WORK REQUIRED — Going down the data below, set down exactly the line with "Task: Edit the Values node with pencil icon" and each line after it through the line with "The height and"; no other lines.

SUPPLIED MATERIAL —
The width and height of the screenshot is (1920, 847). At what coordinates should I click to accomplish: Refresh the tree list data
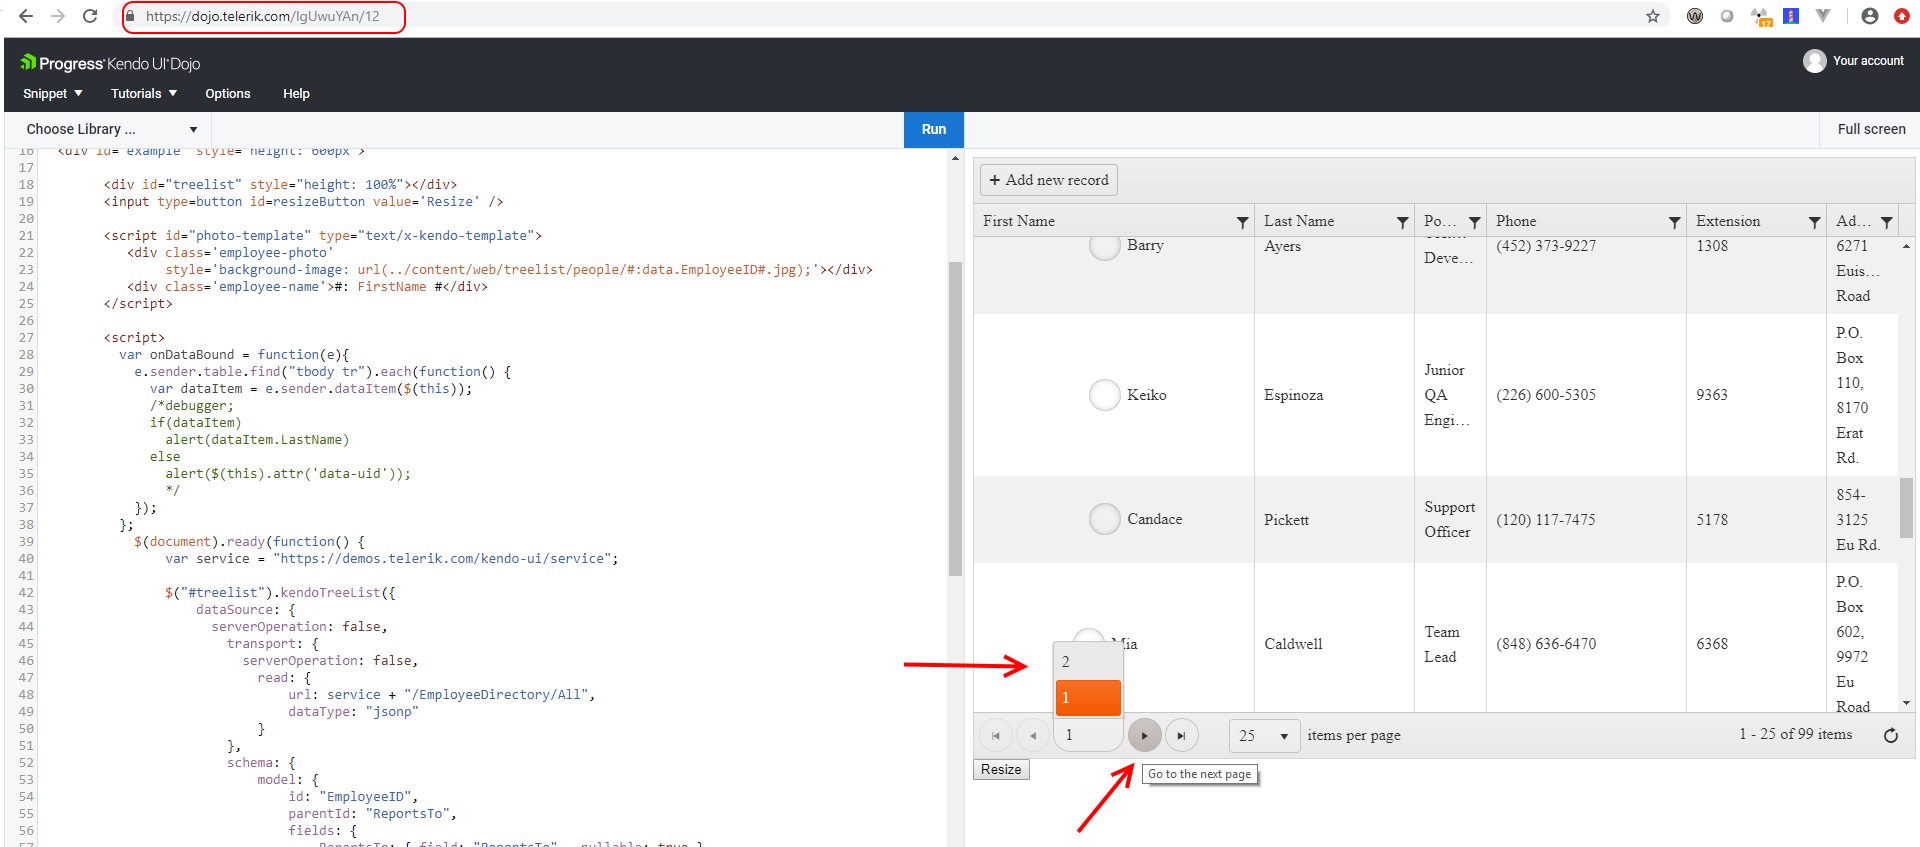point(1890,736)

---

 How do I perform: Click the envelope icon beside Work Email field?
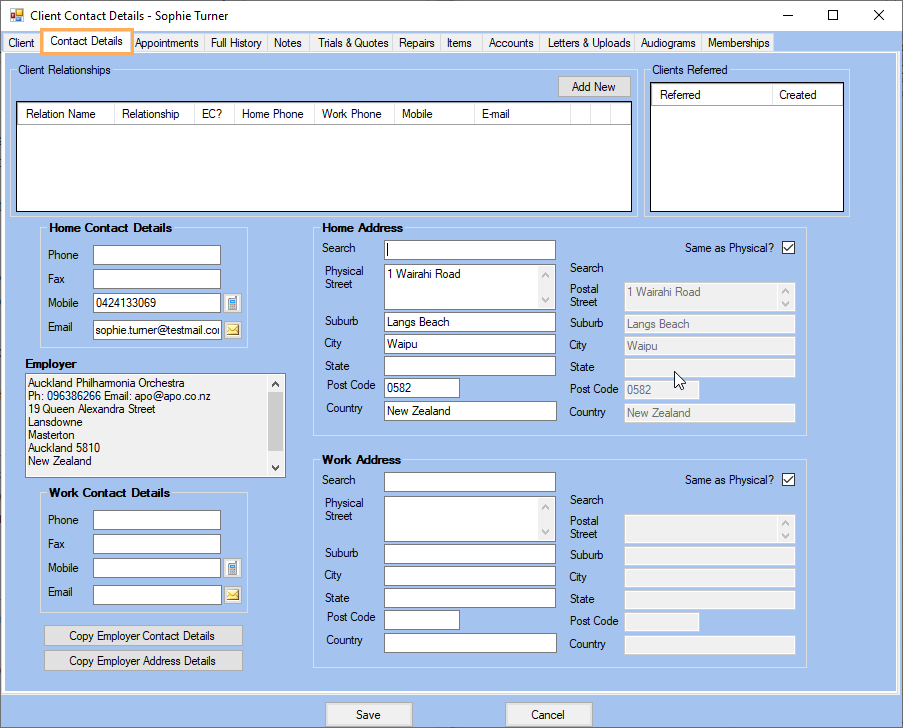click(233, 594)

==

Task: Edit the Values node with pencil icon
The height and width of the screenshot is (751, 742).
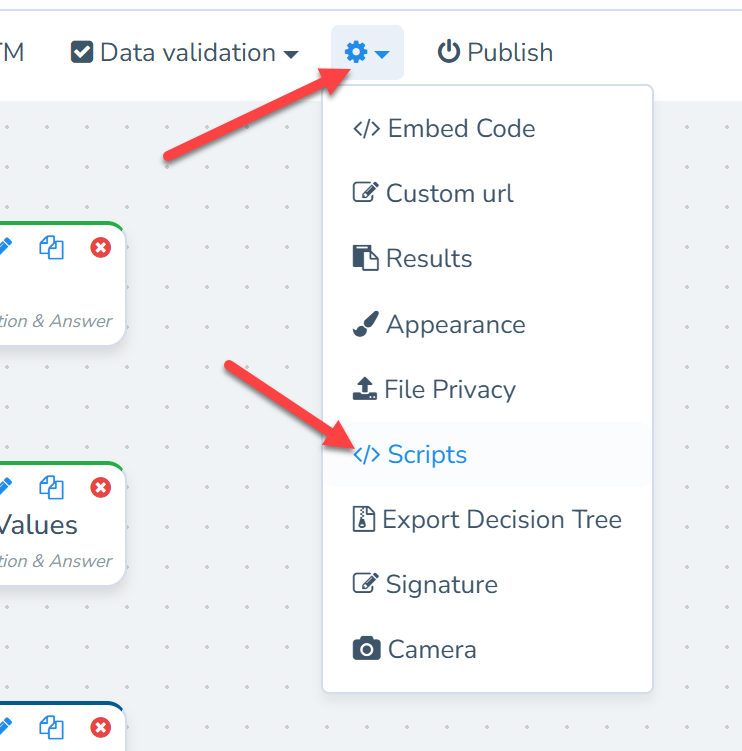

YOUR SOLUTION —
Task: Edit the Values node with pencil icon
The height and width of the screenshot is (751, 742).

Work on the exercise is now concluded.